(Stored items)
☆ ☆ ☆ ☆ ☆
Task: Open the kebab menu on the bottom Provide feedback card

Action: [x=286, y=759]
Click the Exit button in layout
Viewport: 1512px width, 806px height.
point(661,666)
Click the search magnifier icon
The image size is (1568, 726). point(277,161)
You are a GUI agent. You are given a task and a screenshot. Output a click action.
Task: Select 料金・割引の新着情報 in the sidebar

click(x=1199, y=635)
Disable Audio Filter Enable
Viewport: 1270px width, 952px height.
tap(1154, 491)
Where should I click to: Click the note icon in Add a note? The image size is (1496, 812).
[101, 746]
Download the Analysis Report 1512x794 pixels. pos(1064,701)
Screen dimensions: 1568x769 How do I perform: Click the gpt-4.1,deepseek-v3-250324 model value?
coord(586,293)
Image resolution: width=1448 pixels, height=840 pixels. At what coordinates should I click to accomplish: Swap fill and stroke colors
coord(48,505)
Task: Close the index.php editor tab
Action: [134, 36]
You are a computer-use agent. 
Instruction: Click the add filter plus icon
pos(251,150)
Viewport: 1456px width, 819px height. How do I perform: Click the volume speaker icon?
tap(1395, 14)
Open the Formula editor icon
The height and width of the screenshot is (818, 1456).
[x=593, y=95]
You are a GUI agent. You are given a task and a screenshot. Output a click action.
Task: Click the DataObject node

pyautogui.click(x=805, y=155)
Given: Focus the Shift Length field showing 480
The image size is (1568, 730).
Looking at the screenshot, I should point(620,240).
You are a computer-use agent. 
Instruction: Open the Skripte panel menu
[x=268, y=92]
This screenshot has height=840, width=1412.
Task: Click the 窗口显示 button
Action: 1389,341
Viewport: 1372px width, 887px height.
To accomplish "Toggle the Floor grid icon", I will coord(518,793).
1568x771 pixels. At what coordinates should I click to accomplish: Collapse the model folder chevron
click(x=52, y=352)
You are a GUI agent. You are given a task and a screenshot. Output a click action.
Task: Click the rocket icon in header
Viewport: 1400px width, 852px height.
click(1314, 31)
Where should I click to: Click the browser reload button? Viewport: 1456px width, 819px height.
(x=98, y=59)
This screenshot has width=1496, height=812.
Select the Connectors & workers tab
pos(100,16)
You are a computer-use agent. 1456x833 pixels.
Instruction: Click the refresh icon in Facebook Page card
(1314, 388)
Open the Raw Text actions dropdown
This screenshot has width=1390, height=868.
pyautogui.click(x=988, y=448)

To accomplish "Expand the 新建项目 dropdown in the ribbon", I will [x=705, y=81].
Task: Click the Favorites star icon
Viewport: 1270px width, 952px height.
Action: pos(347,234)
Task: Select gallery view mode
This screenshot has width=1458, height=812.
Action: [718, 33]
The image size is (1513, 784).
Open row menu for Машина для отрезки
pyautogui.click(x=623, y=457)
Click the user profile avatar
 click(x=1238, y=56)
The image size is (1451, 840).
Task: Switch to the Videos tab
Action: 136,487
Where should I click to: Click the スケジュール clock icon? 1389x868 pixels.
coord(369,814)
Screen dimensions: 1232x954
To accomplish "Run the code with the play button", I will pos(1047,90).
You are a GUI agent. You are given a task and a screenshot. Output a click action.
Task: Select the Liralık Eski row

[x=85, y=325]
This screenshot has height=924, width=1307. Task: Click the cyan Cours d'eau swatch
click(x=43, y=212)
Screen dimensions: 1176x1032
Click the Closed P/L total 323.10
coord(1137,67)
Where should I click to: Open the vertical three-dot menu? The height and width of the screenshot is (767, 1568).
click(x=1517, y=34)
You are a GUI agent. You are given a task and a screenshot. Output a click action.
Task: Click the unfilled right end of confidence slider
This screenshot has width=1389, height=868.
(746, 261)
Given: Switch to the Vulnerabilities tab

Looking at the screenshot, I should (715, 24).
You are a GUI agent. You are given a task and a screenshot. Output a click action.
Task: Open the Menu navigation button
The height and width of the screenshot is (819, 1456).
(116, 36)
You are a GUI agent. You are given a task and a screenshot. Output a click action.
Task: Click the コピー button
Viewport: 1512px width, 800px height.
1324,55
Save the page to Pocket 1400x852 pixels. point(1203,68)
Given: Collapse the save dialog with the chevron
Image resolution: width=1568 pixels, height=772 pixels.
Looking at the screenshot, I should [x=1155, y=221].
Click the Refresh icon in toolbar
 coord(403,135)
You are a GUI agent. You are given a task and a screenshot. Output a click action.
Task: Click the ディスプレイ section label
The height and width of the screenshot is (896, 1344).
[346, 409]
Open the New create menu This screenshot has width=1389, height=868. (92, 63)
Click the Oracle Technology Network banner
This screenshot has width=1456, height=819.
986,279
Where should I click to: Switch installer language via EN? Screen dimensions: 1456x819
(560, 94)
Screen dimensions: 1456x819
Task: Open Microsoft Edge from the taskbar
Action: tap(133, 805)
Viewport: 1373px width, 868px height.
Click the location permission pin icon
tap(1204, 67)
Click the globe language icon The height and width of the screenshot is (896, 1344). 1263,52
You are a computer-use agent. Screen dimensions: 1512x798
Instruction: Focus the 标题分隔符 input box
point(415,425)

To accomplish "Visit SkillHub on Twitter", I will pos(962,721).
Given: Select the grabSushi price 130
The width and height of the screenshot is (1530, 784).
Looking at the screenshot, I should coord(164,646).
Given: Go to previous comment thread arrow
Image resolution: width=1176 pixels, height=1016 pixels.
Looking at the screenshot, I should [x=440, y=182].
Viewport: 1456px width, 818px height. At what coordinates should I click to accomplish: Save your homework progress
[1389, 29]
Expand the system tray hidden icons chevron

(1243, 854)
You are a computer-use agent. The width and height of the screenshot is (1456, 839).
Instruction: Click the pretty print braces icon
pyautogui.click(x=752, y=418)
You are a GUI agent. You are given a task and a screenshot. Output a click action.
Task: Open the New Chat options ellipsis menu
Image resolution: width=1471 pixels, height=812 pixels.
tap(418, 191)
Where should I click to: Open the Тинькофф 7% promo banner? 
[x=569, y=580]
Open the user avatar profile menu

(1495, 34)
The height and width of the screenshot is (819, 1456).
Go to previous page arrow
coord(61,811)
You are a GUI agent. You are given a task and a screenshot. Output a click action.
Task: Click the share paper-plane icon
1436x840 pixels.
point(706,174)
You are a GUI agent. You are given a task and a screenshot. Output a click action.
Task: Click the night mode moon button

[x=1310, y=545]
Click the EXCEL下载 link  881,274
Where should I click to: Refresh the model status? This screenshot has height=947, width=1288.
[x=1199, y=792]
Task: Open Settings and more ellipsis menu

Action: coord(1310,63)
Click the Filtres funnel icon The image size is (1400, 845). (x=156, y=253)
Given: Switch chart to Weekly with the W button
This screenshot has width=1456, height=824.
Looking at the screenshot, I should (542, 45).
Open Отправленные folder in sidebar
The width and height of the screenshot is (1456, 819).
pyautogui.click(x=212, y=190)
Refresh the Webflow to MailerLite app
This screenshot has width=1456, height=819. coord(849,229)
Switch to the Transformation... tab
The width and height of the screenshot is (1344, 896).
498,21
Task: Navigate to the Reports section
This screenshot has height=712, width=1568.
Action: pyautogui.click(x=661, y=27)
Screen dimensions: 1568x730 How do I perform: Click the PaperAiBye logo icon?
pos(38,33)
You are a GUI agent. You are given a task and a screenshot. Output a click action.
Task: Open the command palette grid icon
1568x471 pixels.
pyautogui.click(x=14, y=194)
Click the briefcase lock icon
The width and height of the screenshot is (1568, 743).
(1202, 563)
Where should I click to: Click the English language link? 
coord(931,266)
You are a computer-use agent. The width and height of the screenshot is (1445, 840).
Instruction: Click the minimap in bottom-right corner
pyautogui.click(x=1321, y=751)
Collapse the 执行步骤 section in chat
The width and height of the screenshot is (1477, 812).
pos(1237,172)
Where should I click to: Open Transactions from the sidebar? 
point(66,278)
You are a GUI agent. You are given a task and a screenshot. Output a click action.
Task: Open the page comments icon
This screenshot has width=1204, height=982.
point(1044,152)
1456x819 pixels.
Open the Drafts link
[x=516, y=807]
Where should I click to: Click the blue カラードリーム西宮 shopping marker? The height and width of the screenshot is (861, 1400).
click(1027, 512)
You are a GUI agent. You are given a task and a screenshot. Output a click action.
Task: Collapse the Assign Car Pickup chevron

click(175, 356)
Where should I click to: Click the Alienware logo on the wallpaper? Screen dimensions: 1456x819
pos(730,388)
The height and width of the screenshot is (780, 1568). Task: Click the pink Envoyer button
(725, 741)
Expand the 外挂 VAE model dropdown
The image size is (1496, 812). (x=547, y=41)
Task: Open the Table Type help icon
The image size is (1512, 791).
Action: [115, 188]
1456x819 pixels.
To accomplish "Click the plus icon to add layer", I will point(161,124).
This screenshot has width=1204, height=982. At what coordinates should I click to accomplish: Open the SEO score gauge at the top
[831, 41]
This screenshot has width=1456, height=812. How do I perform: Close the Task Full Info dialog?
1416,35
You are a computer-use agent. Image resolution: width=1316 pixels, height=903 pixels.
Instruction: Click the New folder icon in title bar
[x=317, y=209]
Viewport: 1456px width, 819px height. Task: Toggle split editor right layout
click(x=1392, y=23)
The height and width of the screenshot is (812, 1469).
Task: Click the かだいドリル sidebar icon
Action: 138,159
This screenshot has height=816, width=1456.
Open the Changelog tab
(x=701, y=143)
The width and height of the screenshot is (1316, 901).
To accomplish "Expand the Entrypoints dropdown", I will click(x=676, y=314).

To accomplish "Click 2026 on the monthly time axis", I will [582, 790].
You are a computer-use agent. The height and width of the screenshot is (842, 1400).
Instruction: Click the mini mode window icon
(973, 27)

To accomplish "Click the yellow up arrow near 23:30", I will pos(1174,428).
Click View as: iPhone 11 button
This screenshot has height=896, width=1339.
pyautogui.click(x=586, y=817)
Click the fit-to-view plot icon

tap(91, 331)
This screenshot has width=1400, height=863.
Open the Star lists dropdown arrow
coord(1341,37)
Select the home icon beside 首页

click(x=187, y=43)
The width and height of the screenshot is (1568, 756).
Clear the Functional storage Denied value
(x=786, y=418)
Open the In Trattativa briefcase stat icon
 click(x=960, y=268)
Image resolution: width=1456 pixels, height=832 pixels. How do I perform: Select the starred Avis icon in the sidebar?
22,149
☆ ☆ ☆ ☆ ☆
**Task description**: Above are some lines. Repeat exactly, and only, those from the line that has "Viewport: 1512px width, 800px height." through the line that has "Given: Select the grabSushi price 130".

**Answer for the task**:
Viewport: 1512px width, 800px height.
1324,55
Save the page to Pocket 1400x852 pixels. point(1203,68)
Given: Collapse the save dialog with the chevron
Image resolution: width=1568 pixels, height=772 pixels.
Looking at the screenshot, I should [x=1155, y=221].
Click the Refresh icon in toolbar
 coord(403,135)
You are a GUI agent. You are given a task and a screenshot. Output a click action.
Task: Click the ディスプレイ section label
The height and width of the screenshot is (896, 1344).
[346, 409]
Open the New create menu This screenshot has width=1389, height=868. (92, 63)
Click the Oracle Technology Network banner
This screenshot has width=1456, height=819.
986,279
Where should I click to: Switch installer language via EN? Screen dimensions: 1456x819
(560, 94)
Screen dimensions: 1456x819
Task: Open Microsoft Edge from the taskbar
Action: tap(133, 805)
Viewport: 1373px width, 868px height.
Click the location permission pin icon
tap(1204, 67)
Click the globe language icon The height and width of the screenshot is (896, 1344). 1263,52
You are a computer-use agent. Screen dimensions: 1512x798
Instruction: Focus the 标题分隔符 input box
point(415,425)

To accomplish "Visit SkillHub on Twitter", I will pos(962,721).
Given: Select the grabSushi price 130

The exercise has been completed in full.